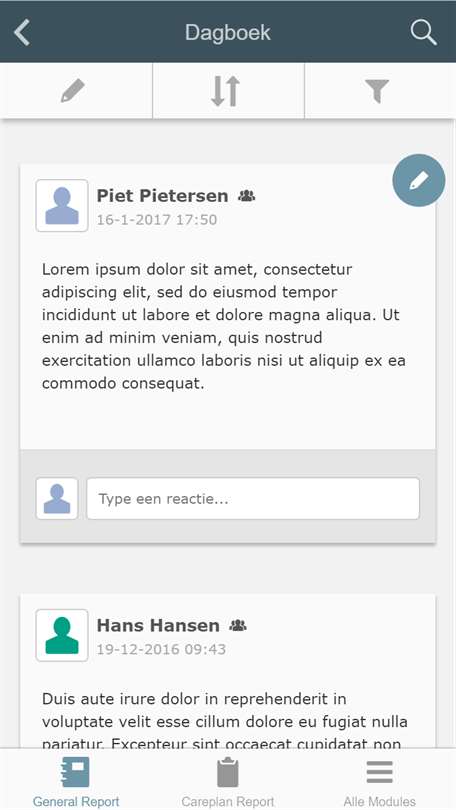Edit Piet Pietersen's entry via round pencil button
This screenshot has height=810, width=456.
click(419, 180)
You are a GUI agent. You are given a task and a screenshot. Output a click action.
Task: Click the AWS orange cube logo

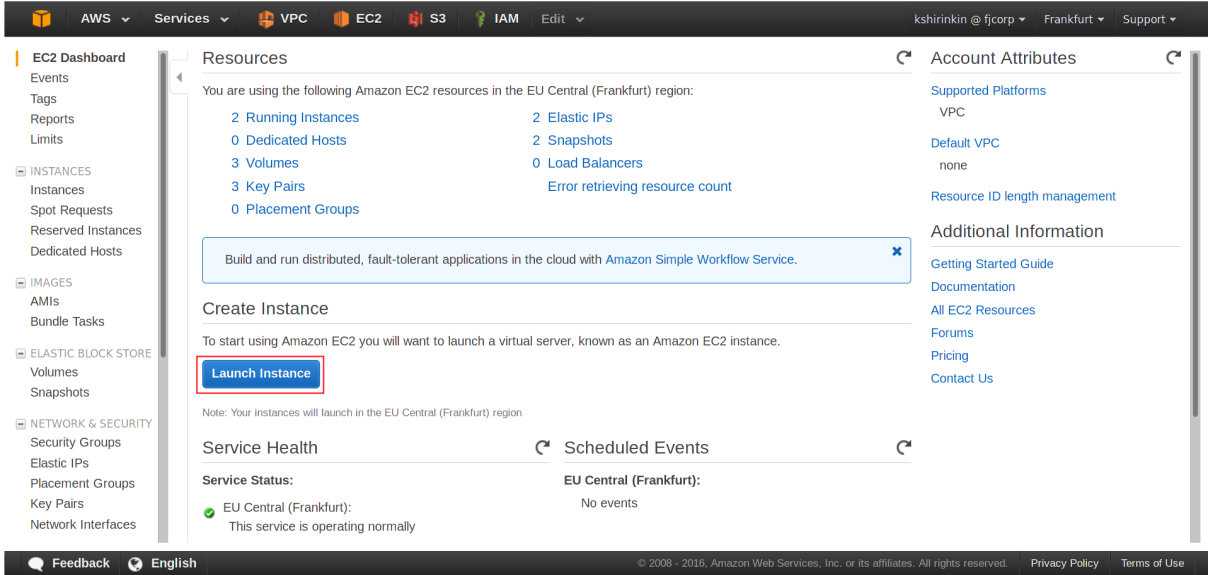pos(41,19)
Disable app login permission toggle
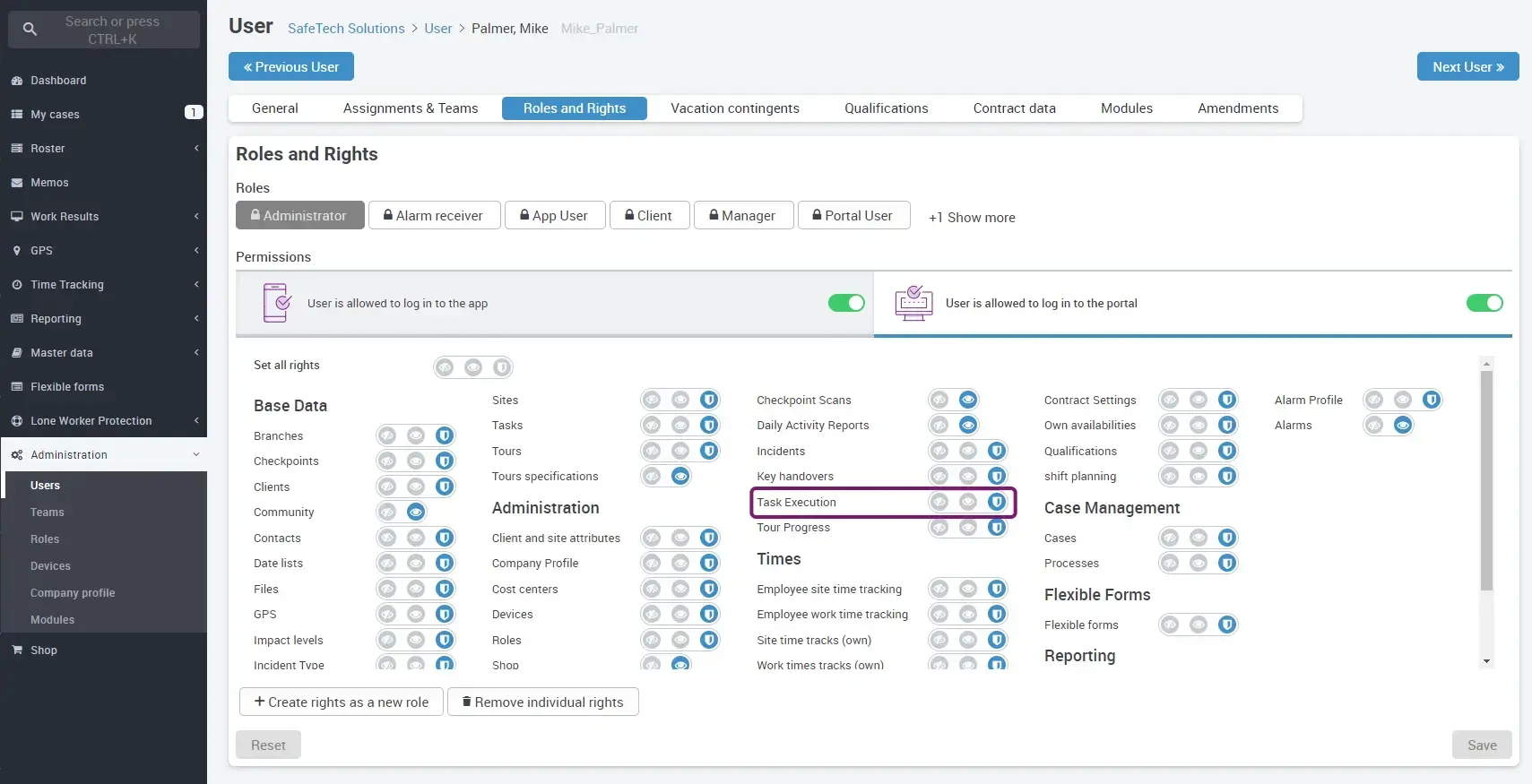This screenshot has width=1532, height=784. (x=846, y=304)
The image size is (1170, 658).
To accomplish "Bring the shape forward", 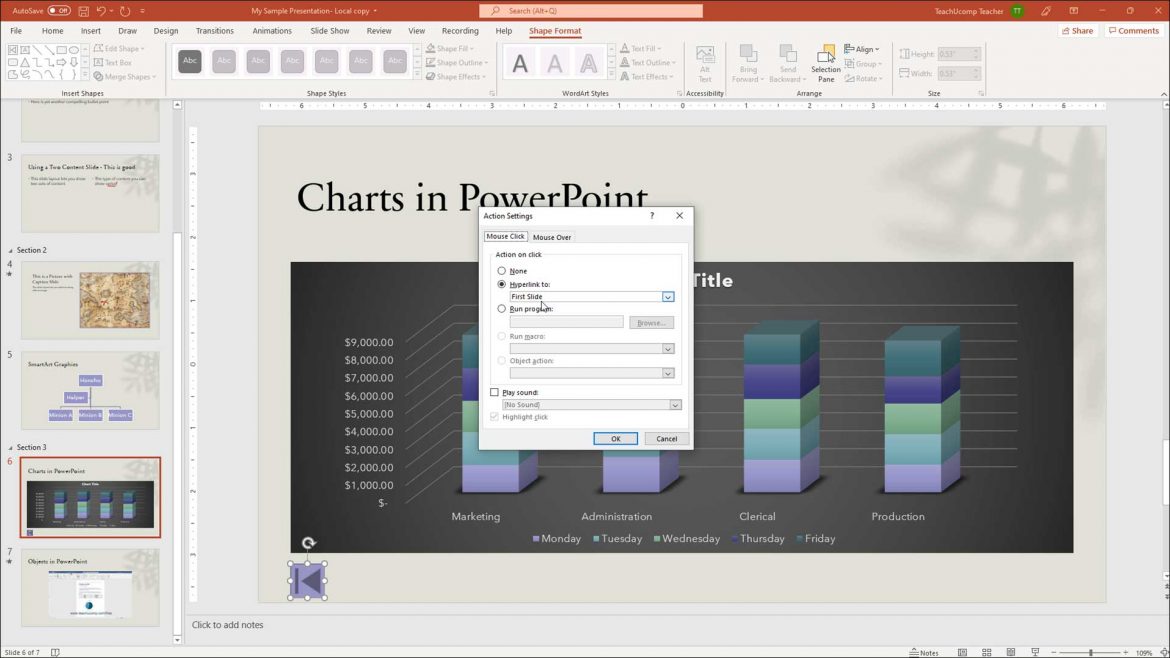I will click(748, 60).
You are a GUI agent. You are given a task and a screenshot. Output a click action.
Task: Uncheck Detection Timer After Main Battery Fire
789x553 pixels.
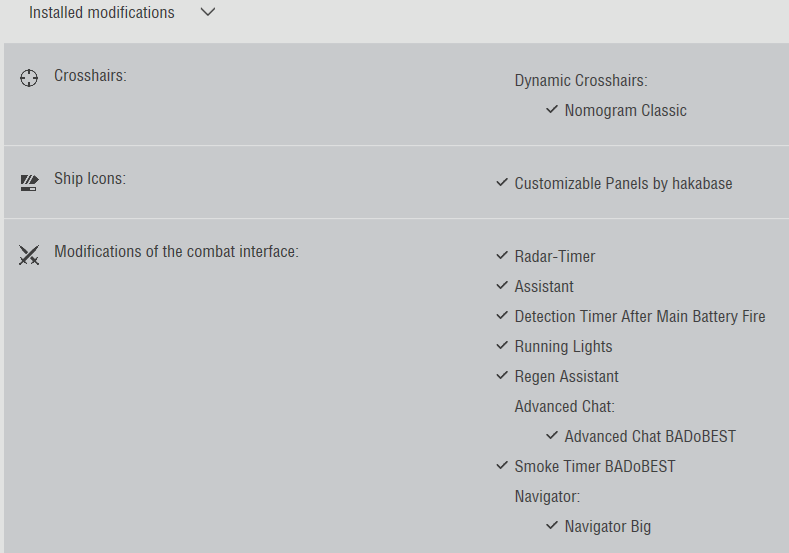click(x=502, y=316)
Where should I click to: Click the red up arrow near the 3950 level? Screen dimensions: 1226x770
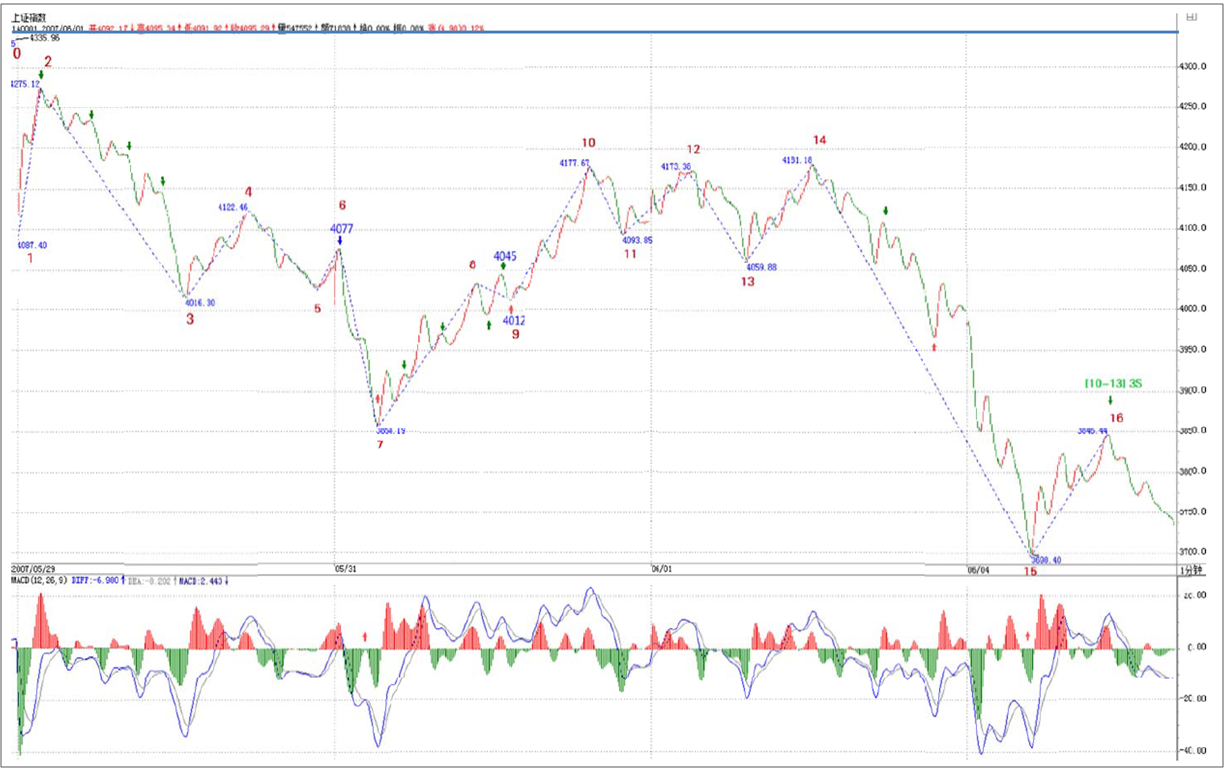(x=933, y=347)
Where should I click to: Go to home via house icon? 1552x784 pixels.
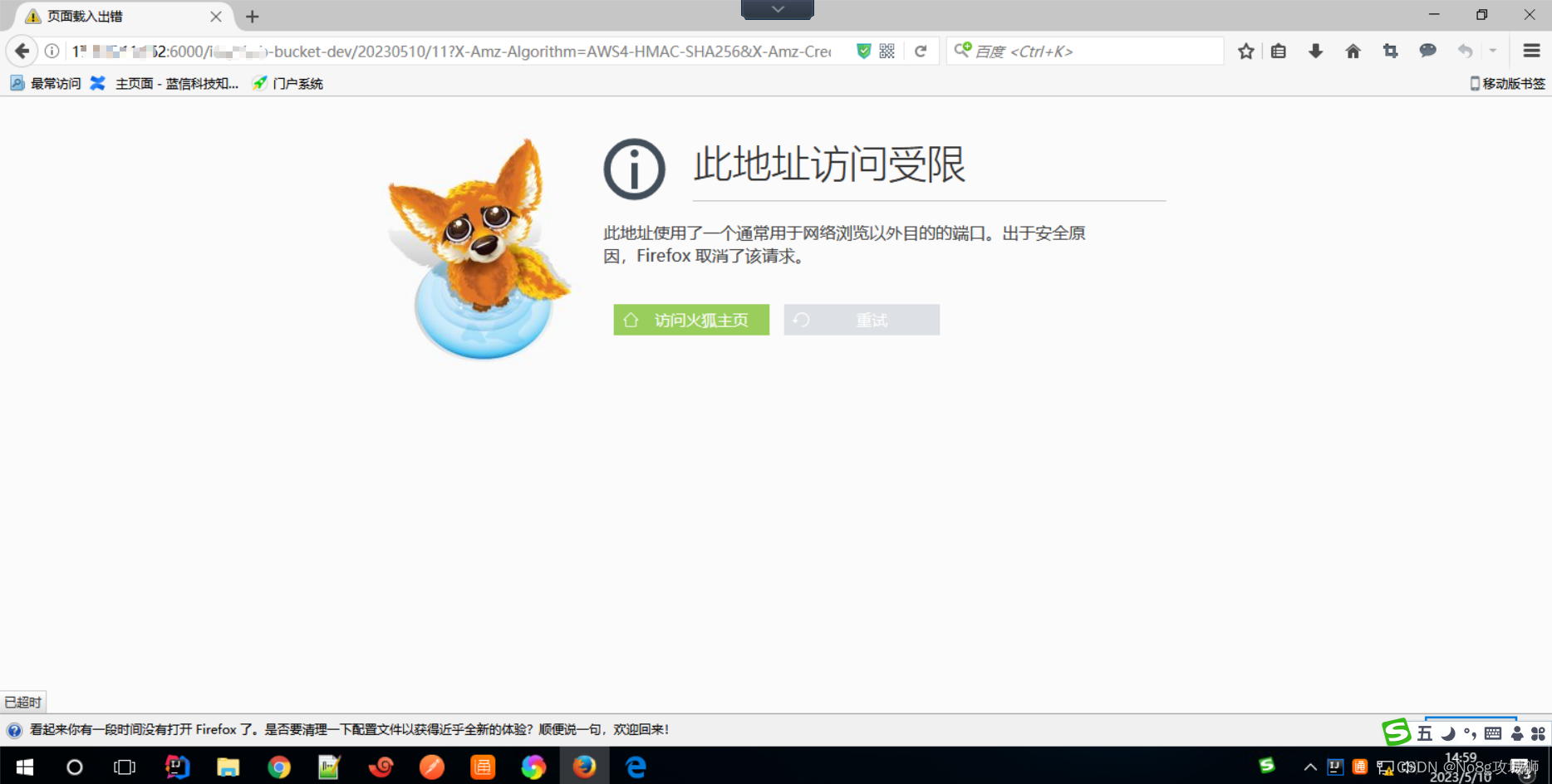click(x=1353, y=51)
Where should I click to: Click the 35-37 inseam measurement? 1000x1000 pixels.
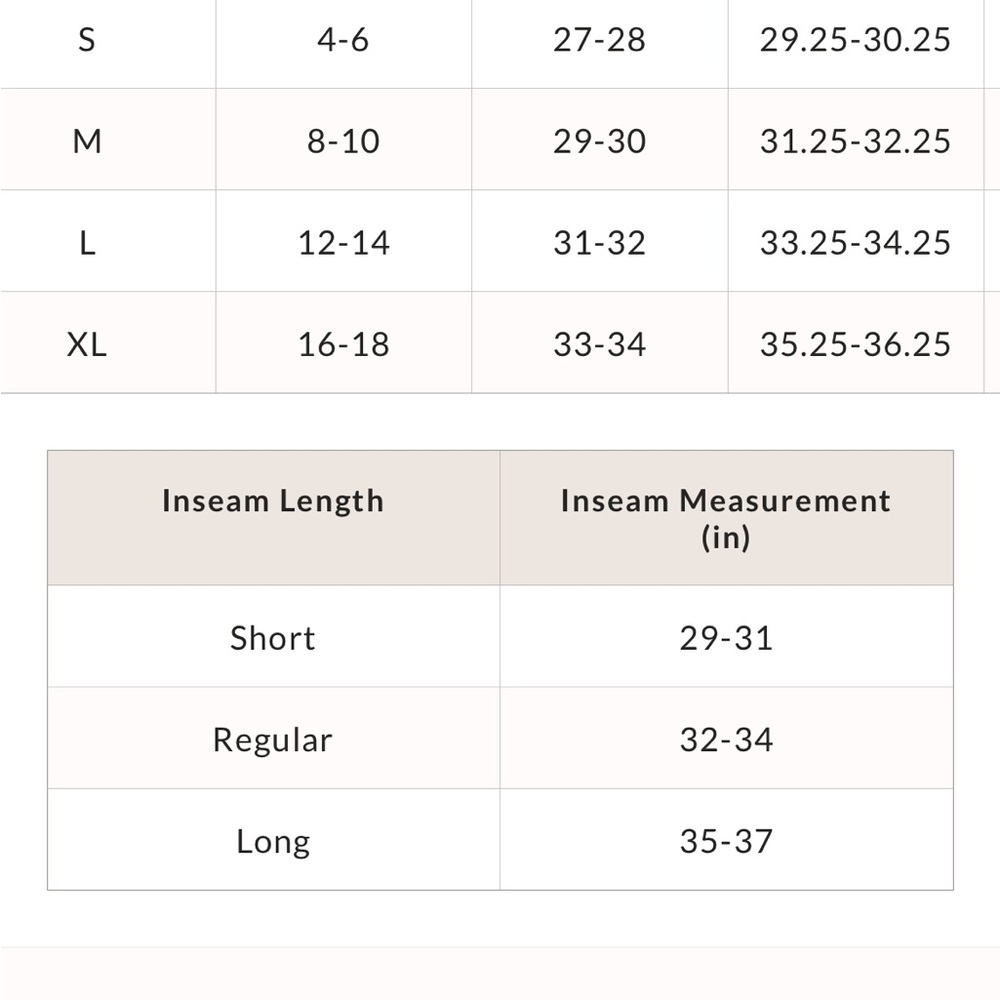click(x=726, y=841)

★ ★ ★ ★ ★ ★ ★

» **TRY IT**
Starting at the line with "Where should I click to: Go", transcribe the listing above exactly through its last line. No picture belongs in the transcription.

» **RESULT OF THE TASK**
Where should I click to: Go to home via house icon? 1552x784 pixels.
click(x=1353, y=51)
Where should I click to: Click the 35-37 inseam measurement? 1000x1000 pixels.
click(x=726, y=841)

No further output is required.